▶ **TASK DESCRIPTION**: Update the material beginning at the line that has "How do I perform: Click" and running through the end of the material, changing "handle" to "username" and keeping everything else the same. Leave the pictures out of your answer.

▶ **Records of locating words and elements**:
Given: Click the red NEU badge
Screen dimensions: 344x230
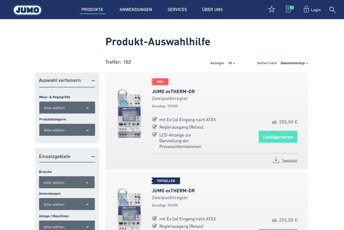Looking at the screenshot, I should (160, 82).
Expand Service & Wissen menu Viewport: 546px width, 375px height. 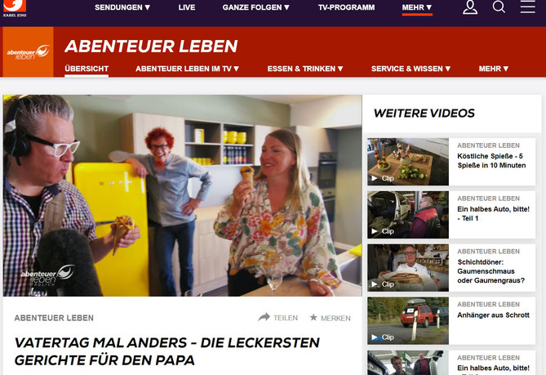coord(411,69)
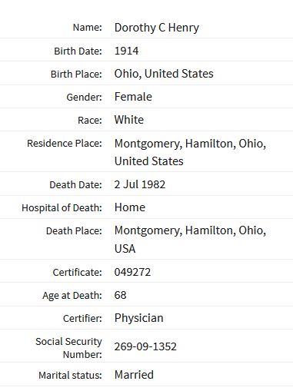The width and height of the screenshot is (293, 391).
Task: Click the Hospital of Death value Home
Action: (130, 207)
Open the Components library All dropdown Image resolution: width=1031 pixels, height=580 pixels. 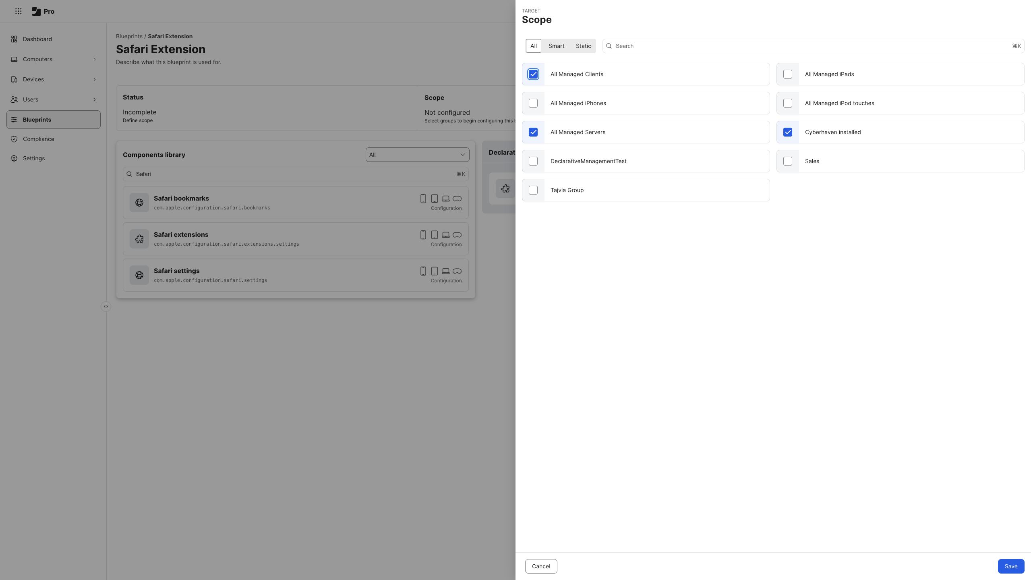point(417,155)
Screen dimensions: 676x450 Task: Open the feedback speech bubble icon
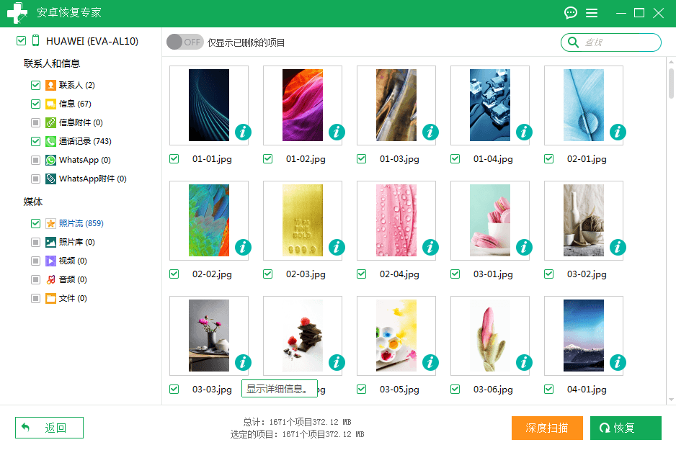click(x=570, y=13)
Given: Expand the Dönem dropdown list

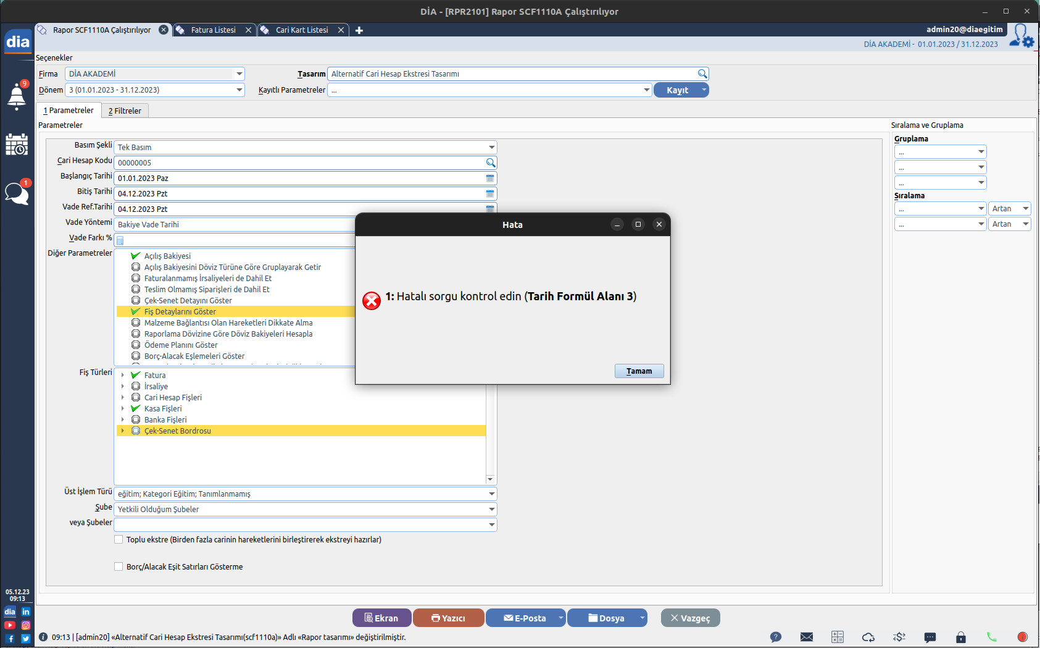Looking at the screenshot, I should click(239, 90).
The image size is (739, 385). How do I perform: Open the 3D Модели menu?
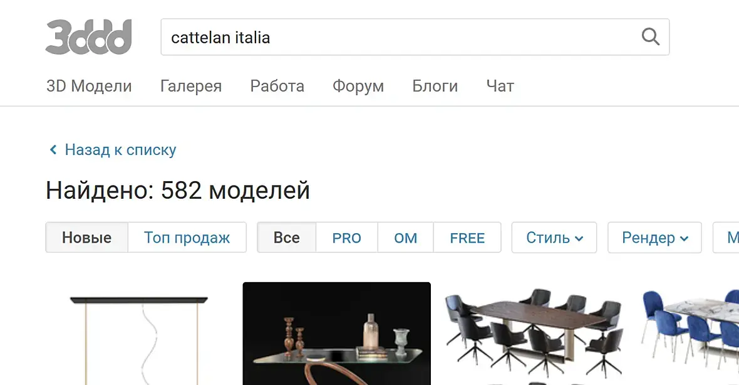click(x=89, y=86)
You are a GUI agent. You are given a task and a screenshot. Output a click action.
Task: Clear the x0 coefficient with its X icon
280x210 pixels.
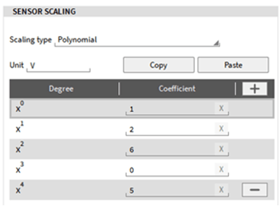tap(221, 108)
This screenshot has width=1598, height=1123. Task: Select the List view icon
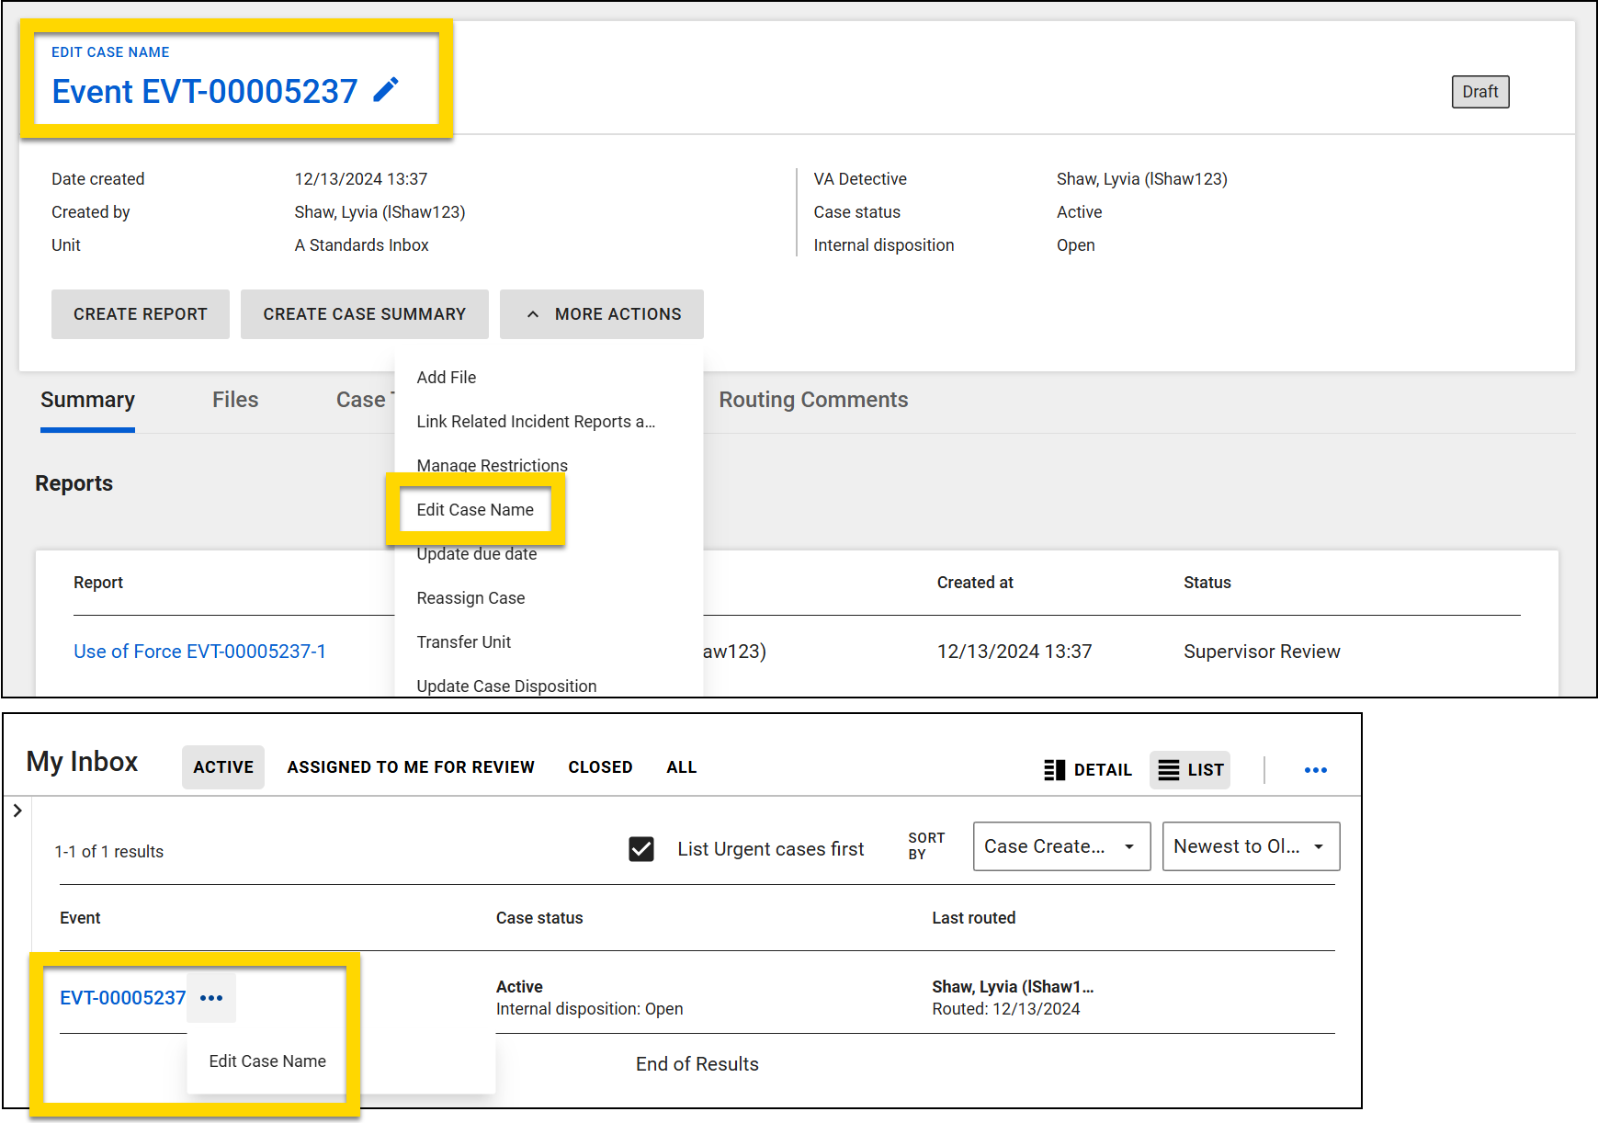(1189, 769)
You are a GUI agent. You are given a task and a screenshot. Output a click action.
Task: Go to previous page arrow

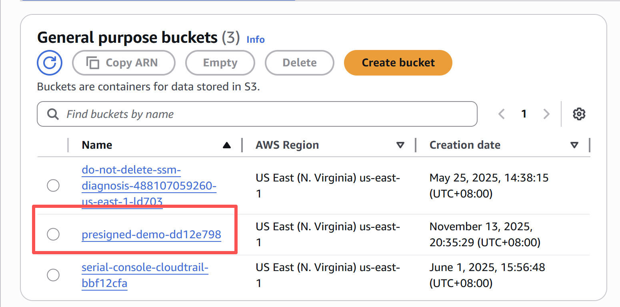501,114
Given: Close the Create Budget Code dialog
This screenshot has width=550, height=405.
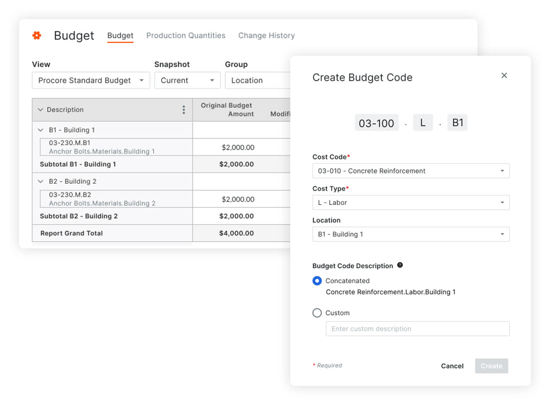Looking at the screenshot, I should pos(504,76).
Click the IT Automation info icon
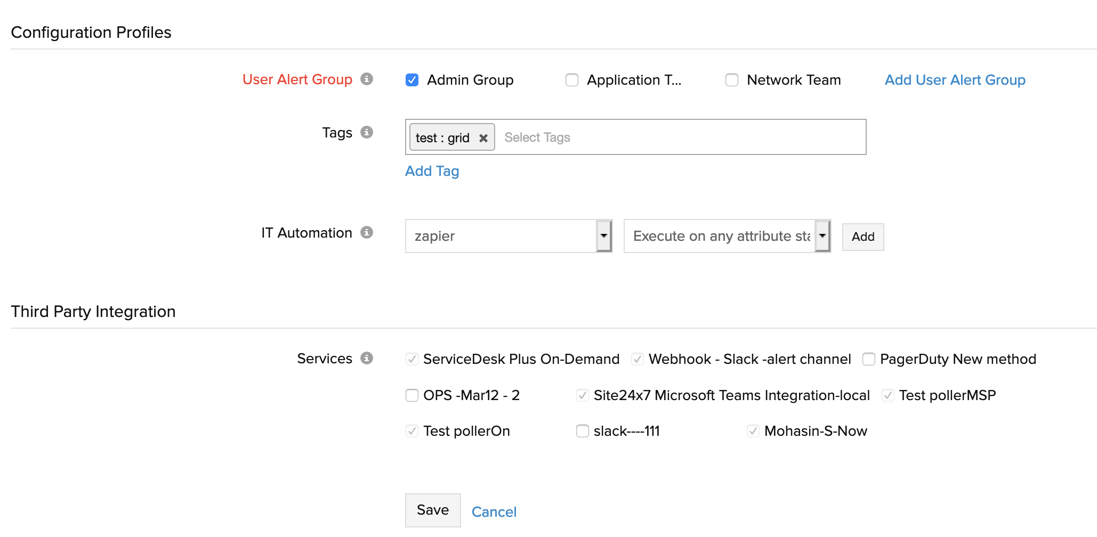Image resolution: width=1097 pixels, height=537 pixels. [x=366, y=232]
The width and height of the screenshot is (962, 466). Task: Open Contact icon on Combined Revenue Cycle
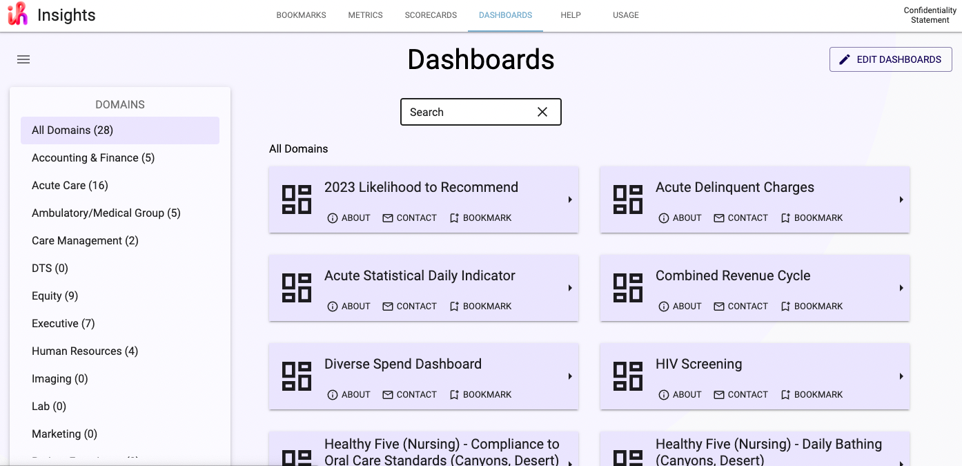coord(718,306)
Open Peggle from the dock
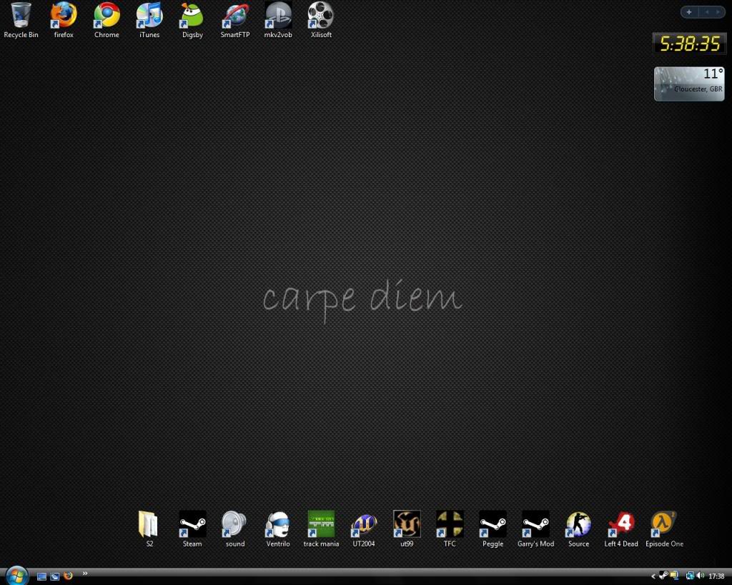The width and height of the screenshot is (732, 585). coord(493,525)
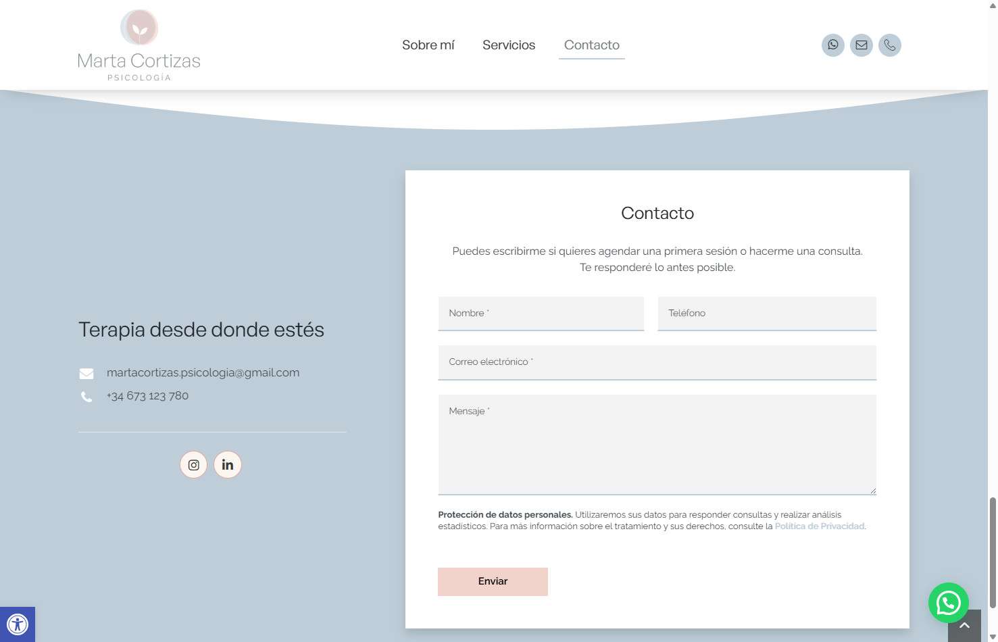Click the martacortizas.psicologia@gmail.com email link
This screenshot has height=642, width=998.
(x=203, y=372)
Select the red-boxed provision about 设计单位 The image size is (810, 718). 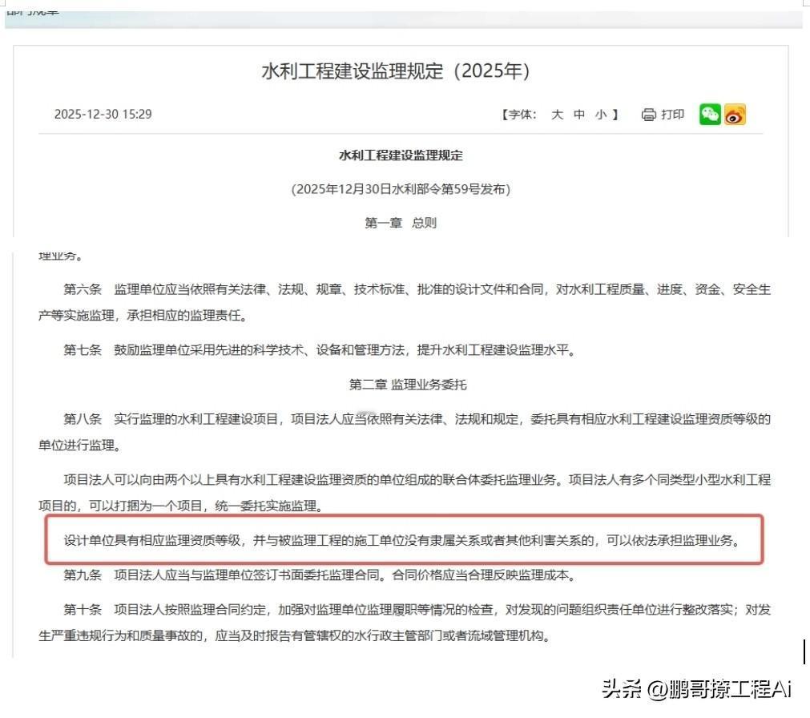pos(401,540)
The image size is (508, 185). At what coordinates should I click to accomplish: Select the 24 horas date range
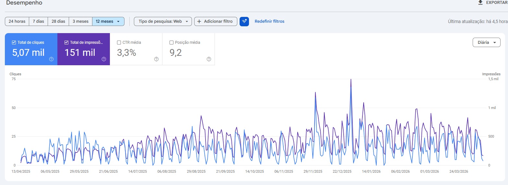pyautogui.click(x=17, y=21)
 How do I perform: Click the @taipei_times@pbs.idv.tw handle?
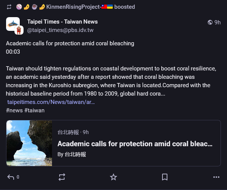point(60,30)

▶ **RESPONSE TO THE TASK**:
 How do I perform: Click the @taipei_times@pbs.idv.tw username?
point(60,30)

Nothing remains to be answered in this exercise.